> [Text under study]
Segment Open

Why is AI so power hungry?
Most AI these days is based on machine learning (ML). This uses a neural network, which is a collection of nodes designed in layers. Each node has connections to nodes in the next. Each of these connections has a score known as a parameter or weight.
The neural network takes an input (such as a picture of a hotdog) and runs it through the layers of the neural network, each of which uses its parameters to produce an output. The final output is a judgement about the data (for example, was the original input a picture of a hotdog or not?)
Those weights don't come preconfigured. You have to calculate them. You do that by showing the network lots of labelled pictures of hot dogs and not hot dogs. You keep training it until the parameters are optimised, which means that they spit out the correct judgement for each piece of data as often as possible. The more accurate the model, the better it will be when making judgements about new data.
You don't just train an AI model once. You keep doing it, adjusting various aspects of the neural network each time to maximise the right answers. These aspects are called hyperparameters, and they include variables such as the number of neurons in each layer and the number of layers in each network. A lot of that tuning is trial and error, which can mean many training passes. Chewing through all that data is already expensive enough, but doing it repeatedly uses even more electrons.
The reason that the models are taking more power to train is that researchers are throwing more data at them to produce more accurate results, explains Lukas Biewald. He's the CEO of Weights and Biases, a company that helps AI researchers organise the training data for all these models while monitoring their compute usage.
"What's alarming about about it is that it seems like for every factor of 10 that you increase the scale of your model training, you get a better model," he says.
Yes, but the model's accuracy doesn't increase by a factor of 10. Jesse Dodge, postdoctoral researcher at the Allen Institute for AI and co-author of a paper called Green AI, notes studies pointing to the diminishing returns of throwing more data at a neural network.
So why do it?
"There's a long tail of things to learn," he explains. ML algorithms can train on the most commonly-seen data, but the edge cases – the confusing examples that rarely come up – are harder to optimise for.

Segment Closed

> [Listed records]
Segment Open

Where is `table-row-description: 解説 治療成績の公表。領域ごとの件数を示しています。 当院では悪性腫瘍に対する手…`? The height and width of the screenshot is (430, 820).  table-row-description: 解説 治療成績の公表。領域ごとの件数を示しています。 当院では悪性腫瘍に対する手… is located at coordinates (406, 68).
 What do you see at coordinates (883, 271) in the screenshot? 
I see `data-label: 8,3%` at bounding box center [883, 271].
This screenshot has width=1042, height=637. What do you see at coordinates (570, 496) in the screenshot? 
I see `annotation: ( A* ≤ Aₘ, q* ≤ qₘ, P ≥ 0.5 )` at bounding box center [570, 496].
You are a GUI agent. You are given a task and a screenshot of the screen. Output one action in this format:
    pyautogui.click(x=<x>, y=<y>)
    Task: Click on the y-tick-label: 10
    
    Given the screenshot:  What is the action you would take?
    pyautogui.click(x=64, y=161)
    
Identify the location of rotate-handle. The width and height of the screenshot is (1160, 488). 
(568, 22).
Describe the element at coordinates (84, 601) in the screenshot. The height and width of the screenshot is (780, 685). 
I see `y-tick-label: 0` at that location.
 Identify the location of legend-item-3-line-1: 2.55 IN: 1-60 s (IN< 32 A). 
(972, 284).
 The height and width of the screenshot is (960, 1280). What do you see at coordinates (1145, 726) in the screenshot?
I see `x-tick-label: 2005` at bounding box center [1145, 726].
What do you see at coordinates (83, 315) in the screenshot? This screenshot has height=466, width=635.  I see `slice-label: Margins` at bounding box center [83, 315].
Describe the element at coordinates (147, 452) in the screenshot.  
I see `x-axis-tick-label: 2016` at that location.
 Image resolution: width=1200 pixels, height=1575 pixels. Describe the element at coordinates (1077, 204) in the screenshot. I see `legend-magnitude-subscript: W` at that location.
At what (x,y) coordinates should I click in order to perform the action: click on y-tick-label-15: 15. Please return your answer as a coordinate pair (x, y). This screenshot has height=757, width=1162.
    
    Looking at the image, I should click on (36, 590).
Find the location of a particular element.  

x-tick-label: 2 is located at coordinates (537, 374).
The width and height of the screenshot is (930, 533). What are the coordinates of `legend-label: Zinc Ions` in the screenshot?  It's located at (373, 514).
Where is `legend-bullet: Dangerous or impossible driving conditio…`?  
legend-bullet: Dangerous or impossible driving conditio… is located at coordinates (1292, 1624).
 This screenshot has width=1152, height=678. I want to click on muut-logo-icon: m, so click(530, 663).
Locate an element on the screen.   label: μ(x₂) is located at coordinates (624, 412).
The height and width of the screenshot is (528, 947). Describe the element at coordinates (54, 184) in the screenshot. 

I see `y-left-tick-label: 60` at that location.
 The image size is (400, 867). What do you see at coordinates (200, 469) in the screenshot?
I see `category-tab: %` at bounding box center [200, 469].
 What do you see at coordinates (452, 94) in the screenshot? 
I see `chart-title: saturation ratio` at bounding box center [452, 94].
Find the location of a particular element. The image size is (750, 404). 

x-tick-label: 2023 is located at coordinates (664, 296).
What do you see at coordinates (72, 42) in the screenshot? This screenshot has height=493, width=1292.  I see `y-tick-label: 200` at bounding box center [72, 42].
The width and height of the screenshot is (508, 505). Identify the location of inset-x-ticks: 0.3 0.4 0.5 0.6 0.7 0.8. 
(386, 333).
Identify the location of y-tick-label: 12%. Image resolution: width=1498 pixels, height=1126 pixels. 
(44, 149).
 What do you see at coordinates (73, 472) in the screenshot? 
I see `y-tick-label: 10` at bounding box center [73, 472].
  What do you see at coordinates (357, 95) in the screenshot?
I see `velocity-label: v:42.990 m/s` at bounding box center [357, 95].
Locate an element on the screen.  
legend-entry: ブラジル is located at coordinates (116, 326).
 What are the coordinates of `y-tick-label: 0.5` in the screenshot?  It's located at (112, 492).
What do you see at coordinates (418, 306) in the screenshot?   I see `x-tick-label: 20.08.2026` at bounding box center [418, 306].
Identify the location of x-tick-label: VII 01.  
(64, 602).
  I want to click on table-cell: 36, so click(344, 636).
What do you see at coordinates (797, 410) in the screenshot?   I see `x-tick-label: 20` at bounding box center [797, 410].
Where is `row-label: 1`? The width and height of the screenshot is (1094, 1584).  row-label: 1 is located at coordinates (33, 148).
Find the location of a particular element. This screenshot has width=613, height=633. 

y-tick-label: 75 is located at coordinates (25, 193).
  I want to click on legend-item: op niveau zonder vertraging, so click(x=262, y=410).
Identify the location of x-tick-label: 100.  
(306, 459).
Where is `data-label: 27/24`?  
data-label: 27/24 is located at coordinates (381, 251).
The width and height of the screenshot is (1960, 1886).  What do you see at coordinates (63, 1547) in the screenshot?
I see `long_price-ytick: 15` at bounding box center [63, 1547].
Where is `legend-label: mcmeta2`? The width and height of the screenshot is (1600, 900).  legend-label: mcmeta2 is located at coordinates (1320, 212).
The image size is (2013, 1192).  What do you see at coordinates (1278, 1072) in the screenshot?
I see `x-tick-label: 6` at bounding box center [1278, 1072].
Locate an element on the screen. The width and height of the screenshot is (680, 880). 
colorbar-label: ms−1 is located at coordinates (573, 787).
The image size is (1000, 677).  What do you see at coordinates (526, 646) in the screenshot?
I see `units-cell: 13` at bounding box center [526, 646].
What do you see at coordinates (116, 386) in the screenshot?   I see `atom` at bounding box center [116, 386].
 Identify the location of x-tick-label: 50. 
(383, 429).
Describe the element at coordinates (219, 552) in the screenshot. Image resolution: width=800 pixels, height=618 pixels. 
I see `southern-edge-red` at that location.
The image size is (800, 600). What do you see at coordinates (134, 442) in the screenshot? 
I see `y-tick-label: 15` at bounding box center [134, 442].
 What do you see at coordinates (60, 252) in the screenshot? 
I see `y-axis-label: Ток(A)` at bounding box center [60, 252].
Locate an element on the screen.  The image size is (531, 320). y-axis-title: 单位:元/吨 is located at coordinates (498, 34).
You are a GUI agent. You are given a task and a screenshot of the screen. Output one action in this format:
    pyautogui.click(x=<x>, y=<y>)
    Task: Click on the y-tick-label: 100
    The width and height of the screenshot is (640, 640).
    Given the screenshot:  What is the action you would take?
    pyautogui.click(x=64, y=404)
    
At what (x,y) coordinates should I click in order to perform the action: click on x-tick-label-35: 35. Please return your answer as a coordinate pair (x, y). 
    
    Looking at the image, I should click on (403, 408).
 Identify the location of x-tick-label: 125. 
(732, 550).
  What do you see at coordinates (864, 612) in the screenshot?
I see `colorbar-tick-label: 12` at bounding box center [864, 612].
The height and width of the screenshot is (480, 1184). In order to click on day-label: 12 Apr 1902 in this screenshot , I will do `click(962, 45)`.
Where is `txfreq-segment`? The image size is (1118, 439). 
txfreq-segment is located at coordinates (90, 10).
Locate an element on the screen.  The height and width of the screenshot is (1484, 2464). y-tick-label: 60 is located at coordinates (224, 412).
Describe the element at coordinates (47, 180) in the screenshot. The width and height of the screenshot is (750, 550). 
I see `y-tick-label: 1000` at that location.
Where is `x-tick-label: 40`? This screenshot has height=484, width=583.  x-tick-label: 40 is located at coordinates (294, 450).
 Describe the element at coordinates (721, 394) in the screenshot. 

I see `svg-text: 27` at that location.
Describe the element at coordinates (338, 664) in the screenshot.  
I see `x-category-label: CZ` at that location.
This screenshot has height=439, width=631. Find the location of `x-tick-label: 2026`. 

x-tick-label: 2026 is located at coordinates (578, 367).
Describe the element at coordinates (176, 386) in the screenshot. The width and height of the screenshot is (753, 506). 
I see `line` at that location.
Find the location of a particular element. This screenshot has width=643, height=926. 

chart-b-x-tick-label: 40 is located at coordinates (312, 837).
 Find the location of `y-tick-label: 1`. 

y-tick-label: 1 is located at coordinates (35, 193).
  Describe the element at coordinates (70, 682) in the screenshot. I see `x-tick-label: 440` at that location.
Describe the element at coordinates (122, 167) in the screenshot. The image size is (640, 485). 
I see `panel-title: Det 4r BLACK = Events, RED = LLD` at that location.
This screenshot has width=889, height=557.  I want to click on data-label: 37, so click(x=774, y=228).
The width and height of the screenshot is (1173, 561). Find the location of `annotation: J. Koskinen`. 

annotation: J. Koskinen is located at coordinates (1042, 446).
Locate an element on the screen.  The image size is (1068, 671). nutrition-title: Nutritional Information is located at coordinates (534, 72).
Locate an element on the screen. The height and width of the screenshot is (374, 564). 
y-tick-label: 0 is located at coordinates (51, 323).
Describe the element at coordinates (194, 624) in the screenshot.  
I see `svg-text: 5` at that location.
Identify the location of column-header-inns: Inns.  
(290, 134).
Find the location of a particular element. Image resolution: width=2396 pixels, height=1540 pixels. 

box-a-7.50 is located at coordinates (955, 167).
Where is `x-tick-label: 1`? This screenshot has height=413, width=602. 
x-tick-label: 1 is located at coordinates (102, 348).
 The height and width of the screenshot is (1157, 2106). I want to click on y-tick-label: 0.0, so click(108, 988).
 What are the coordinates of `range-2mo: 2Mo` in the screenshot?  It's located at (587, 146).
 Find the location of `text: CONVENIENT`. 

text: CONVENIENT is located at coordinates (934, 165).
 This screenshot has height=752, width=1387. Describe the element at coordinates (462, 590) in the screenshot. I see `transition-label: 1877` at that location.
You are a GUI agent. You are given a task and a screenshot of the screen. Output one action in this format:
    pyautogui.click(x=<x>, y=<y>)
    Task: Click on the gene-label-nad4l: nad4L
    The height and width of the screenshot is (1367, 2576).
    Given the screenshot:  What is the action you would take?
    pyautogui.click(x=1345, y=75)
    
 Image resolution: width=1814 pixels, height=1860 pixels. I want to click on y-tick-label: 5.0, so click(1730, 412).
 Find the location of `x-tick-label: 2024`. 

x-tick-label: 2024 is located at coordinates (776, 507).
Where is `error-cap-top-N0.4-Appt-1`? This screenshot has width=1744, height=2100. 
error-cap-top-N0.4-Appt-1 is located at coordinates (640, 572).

Segment Closed

> [Activity 1]
Answer these from the text on why AI uses so much power:
(a) What is the score on each connection between nodes called?
(b) Which two hyperparameters does the text give as examples?
(c) Which company is Lukas Biewald the CEO of?
> [Activity 2] Pick up the text on why AI uses so much power and keep writing from the point where it stops.

> [Answer box 1]
(a) A parameter or weight.
(b) The number of neurons in each layer and the number of layers in each network.
(c) Weights and Biases.

> [Answer box 2]
Our hotdog recognition system might be fine until some clown comes along in a hotdog costume, or it sees a picture of a hotdog-shaped van. A language processing model might be able to understand 95 per cent of what people say, but wouldn't it be great if it could handle exotic words that hardly anyone uses? More importantly, your autonomous vehicle must be able to stop in dangerous conditions that rarely ever arise.
"A common thing that we see in machine learning is that it takes exponentially more and more data to get out into that long tail," Dodge says.
Piling on all this data data doesn't just slurp power on the compute side, points out Saenko; it also burdens other parts of the computing infrastructure. "The larger the data, the more overhead," she says. "Even transferring the data from the hard drive to the GPU memory is power intensive."
Sharing is caring
There are various attempts to mitigate this problem. It starts at the data centre level, where hyperscalers are doing their best to switch to renewables so that they can at least hammer their servers responsibly.
Another approach involves taking a more calculated approach when tweaking your hyperparameters. Weights and Biases offers a "hyperparameter sweep" service that uses Bayesian algorithms to narrow the field of potential changes with each training pass. It also offers an "early stopping" algorithm which halts a training pass early on if the optimisation isn't panning out.
Not all approaches involve fancy hardware and software footwork. Some are just about sharing. Dodge points out that researchers could amortise the carbon cost of their model training by sharing the end result. Trained models released in the public domain can be used without retraining, but people don't take enough advantage of that.
"In the AI community, we often train models and then don't release them," he says. "Or the next people that want to build on our work just rerun the experiments that we did."
Those trained models can also be fine tuned with additional data, enabling people to tweak existing optimisations for new applications without retraining the entire model from scratch.
Training isn't the whole story
Making training more efficient only tackles one part of the problem, and it isn't the most important part. The other side of the AI story is inference. This is when a computer runs new data through a trained model to evaluate it, recognising hotdogs it has never seen before. It still takes power, and the rapid adoption of AI is making it more of a problem. Every time you ask Siri how to cook rice properly, it uses inference power in the cloud.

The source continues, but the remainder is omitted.